Correlation Filter Tutorial

The following sections describe elementary and advanced applications of the Correlation Filter, for both data comparison and correlation computation.

# Basic Example

In this example we will use a Correlation Filter to compute the correlation of set of data points. We first use a Sequence Source to create a sequence of values $n = 0,\ldots, 2$ with 11 elements and connect it to a Function Filter to generate a point $(n, n\times n)$ for each value $n$. As seen below, this gives us a sequence of points $(x, y)$ in the output.

Now, we wish to compute the correlation between the values in v[0] with the values in v[1] in Stream 0. To do this, we first create and connect a Correlation Filter to the output of the Function Filter. Once connected, we have to specify a few things for the filter so that it understands what data, exactly, it should compare. Select the correlation filter, and the first panel, known as the Stream panel, should appear.

Select the only Stream available, Stream 0, and enter a '2' in the box that appears. This informs the correlation filter that the first stream will be included twice in the item iterations - that it, for each level of comparison, the whole stream will be used once. This means that each element in the stream will be compared against every other element in the stream once. While this idea may seem unclear, once we format the output and take a look, it will make perfect sense.

Speaking of output, we should define some values to output. Select the 'Values' tab along the top, and you will be met with a new panel. Click on the 'Mirror Values' button. This will add a copy of every input variable to the output, which will allow us to see what the results are computed from. Once these values have been added, let's add a fifth value - the correlation itself. Click on the 'New' button, and then select the entry that the button added to the list.
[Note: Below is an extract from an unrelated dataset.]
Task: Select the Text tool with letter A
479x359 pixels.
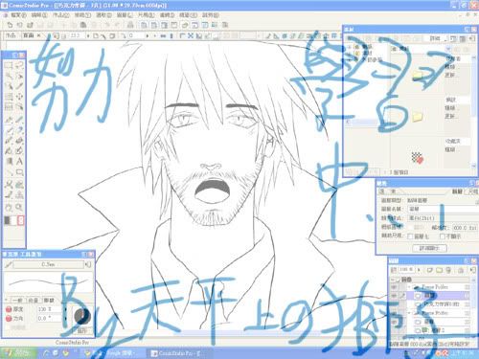Action: click(19, 161)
Select the text field labeled Expression and enter the following in it: sqrt(vi1+vj1)/(vi0+vj0) . This equation will illustrate the correspondence between the square root of the sum of the squares over the sum of the values. Click 'Propagate Changes' and select the 'Output' tab next - we'll see the data we've just manipulated.

In the output panel, p[0] represents the iterator's position in vi and p[1] does the same for vj. In the next four columngs, vi0, vi1, vj0, and vj1 are all mirrored. The values in a given row are the values used for that row's computation. Notice how p[0] and p[1] decribe the element iteration occuring in the vi and vj columns. The last column here contains the actual computation of the equation. In this way, we have compared every value in a stream against itself - this is the basic idea of the correlation filter.

Now that we've gotten our feet wet, we will move to a more in-depth and practical application of the correlation filter: we will use it to group particle data by distance between particles to get a notion of gravitational wakes in a simulation of Saturn's A rings.

## Input File

The input file we will be using for this example is available here. It includes Cartesian positions and radii of individual particles produced by a computer simulation of a small patch of Saturn's A rings. Note that this file is large - it contains the data of roughly 100,000 particles for a single timestep. First, let's open and read the file. We do this be creating a Cartesian and Radius Source.

## Thinning the Data

We just read the file in, but now we have to consider how to proceed. We would like to perform a correlation for this data based on particle distances, but comparing every particle toe very other particle in the data set will yield roughly 25 million comparisons, a somewhat computationally infeasible proposition, since computers at the time of this writing cannot accomplish this. (At this point, correlating the data is like firing a loaded gun at your processor.) Therefore, we should sort out some of the data to be able to perform a more reasonable computation. We select the Thinning tab for our data source, check the Use Thinning box, and tell it to only take 1 data point in ever 100 - reducing the total number of points to 1600, which yields 2.5 million comparisons.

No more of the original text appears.